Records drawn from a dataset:
"""
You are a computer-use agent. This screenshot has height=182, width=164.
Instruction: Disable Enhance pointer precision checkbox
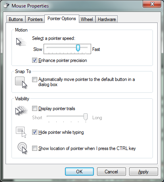[x=34, y=60]
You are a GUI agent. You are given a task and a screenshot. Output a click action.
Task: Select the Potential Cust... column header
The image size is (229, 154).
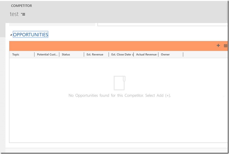click(47, 55)
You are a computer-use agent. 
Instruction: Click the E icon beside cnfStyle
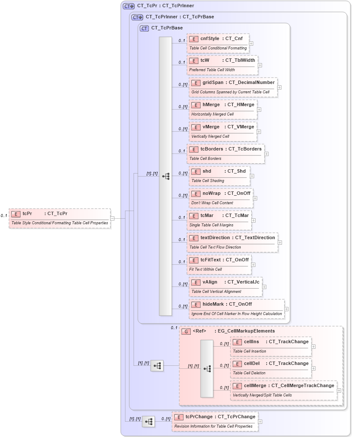pos(193,38)
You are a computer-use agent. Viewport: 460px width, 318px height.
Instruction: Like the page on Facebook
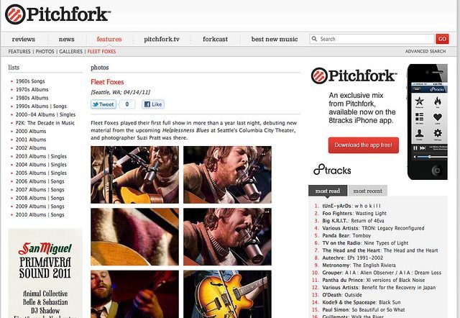(153, 104)
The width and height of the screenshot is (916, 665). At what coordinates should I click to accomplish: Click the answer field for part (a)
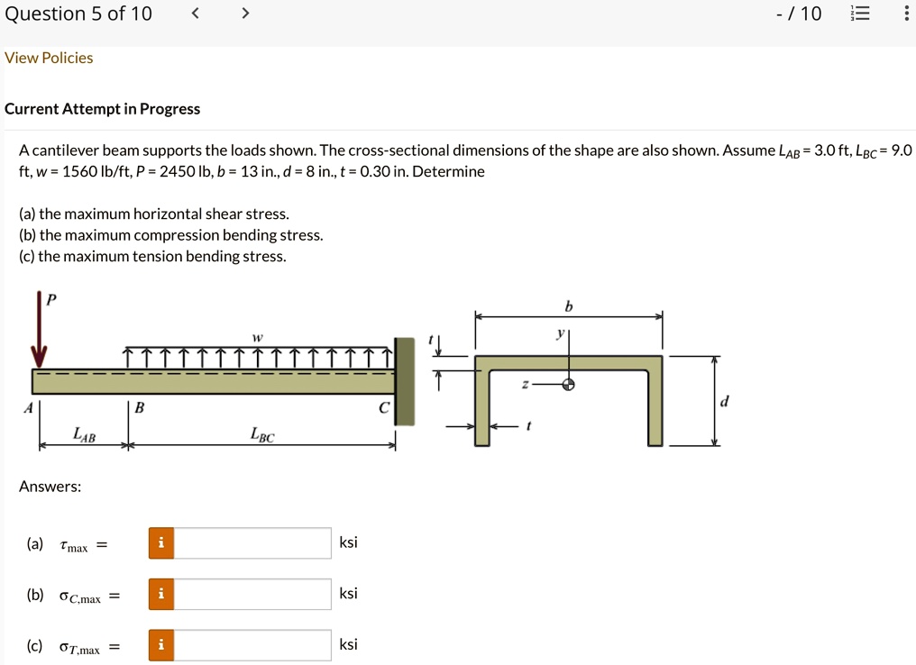click(x=252, y=542)
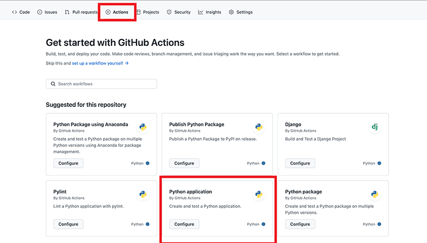Click the search magnifier icon in workflows field
The height and width of the screenshot is (243, 427).
[53, 84]
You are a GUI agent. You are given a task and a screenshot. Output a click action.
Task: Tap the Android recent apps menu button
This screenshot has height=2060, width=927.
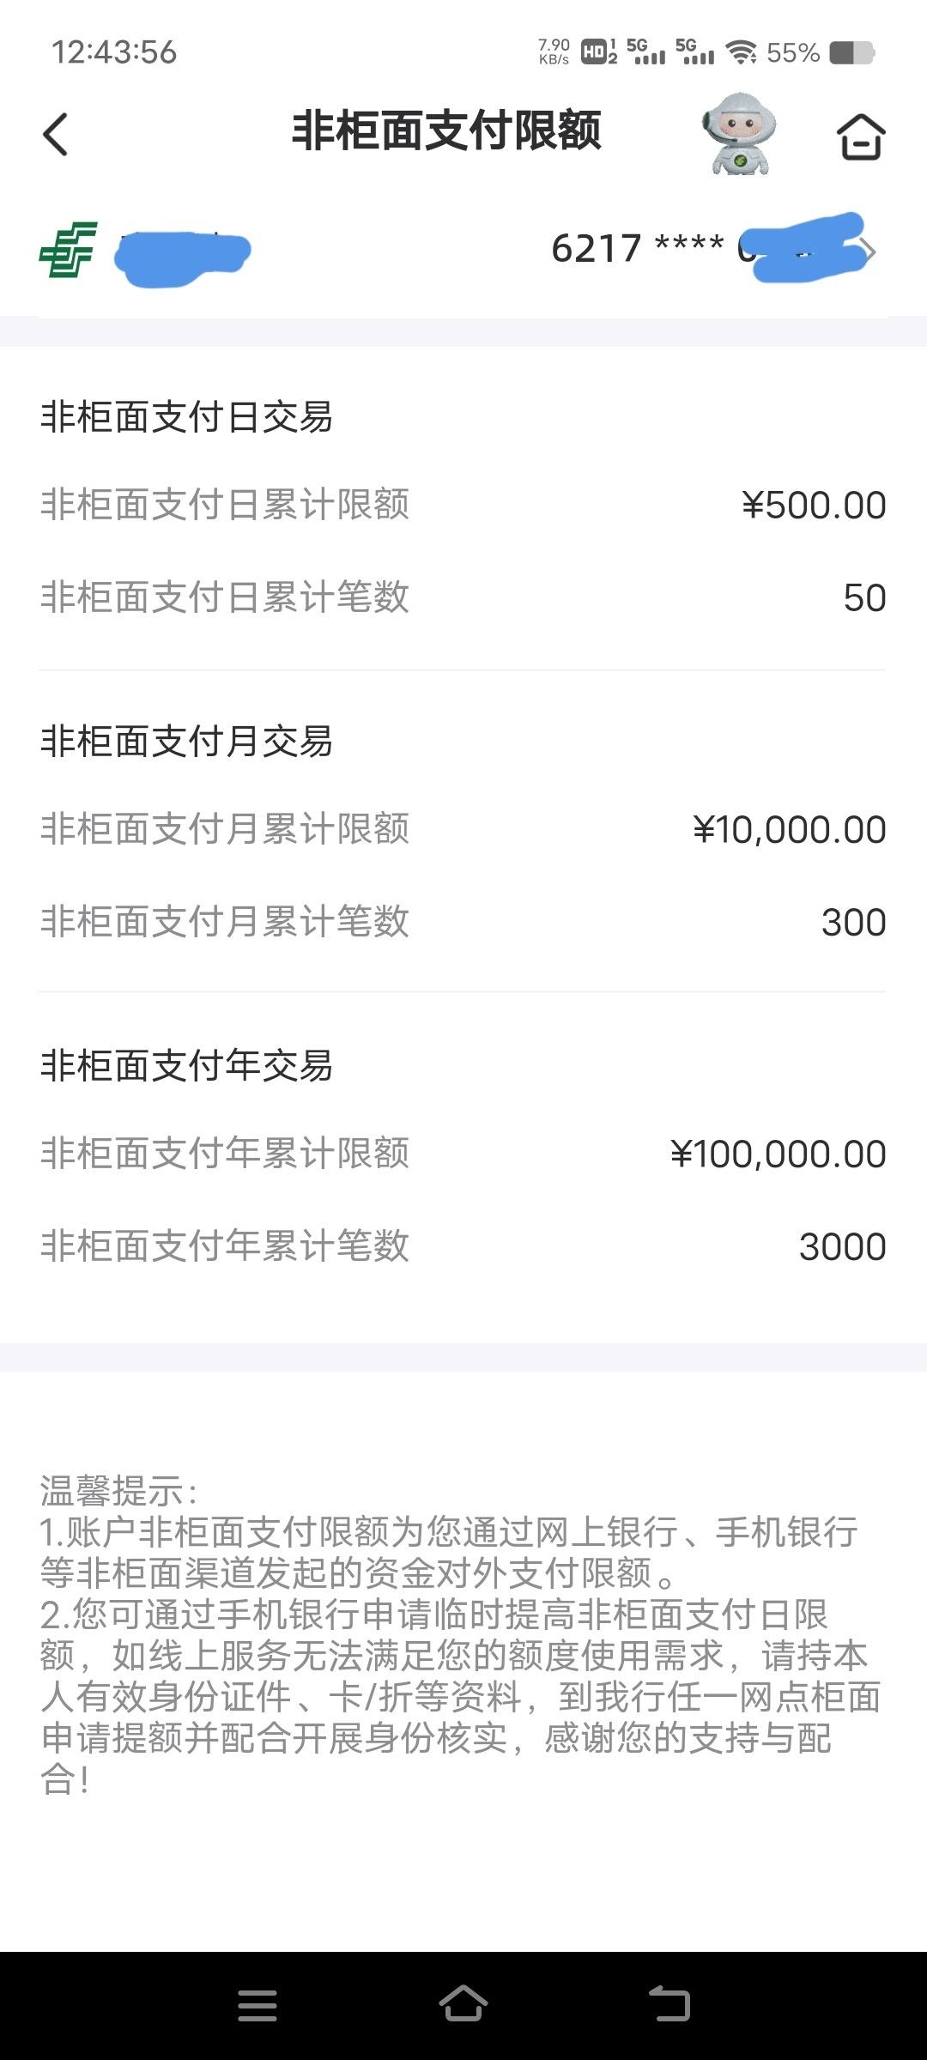click(x=258, y=2005)
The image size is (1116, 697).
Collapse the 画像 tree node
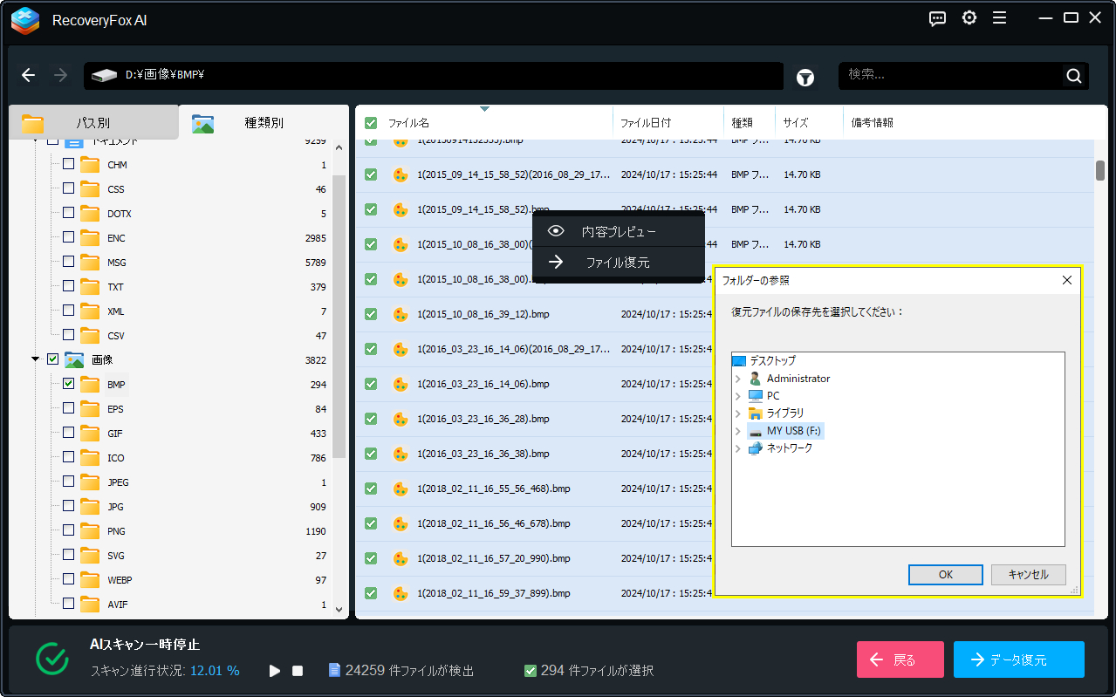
"""
From the line containing "Instruction: Click the E icon beside cnfStyle" down to the last line of the entries above, copy each line exactly and nothing more. Leave pictures out.

Instruction: Click the E icon beside cnfStyle
pos(193,38)
You are a computer-use agent. Viewport: 460px width, 318px height.
Instruction: Like the page on Facebook
(153, 104)
The width and height of the screenshot is (916, 665). At what coordinates should I click to accomplish: Click the answer field for part (a)
click(x=252, y=542)
Click the search magnifier icon in workflows field
The height and width of the screenshot is (243, 427).
[53, 84]
You are a GUI agent. You are given a task and a screenshot. Output a click action.
Task: Tap the Android recent apps menu button
This screenshot has height=2060, width=927.
click(x=258, y=2005)
The image size is (1116, 697).
Collapse the 画像 tree node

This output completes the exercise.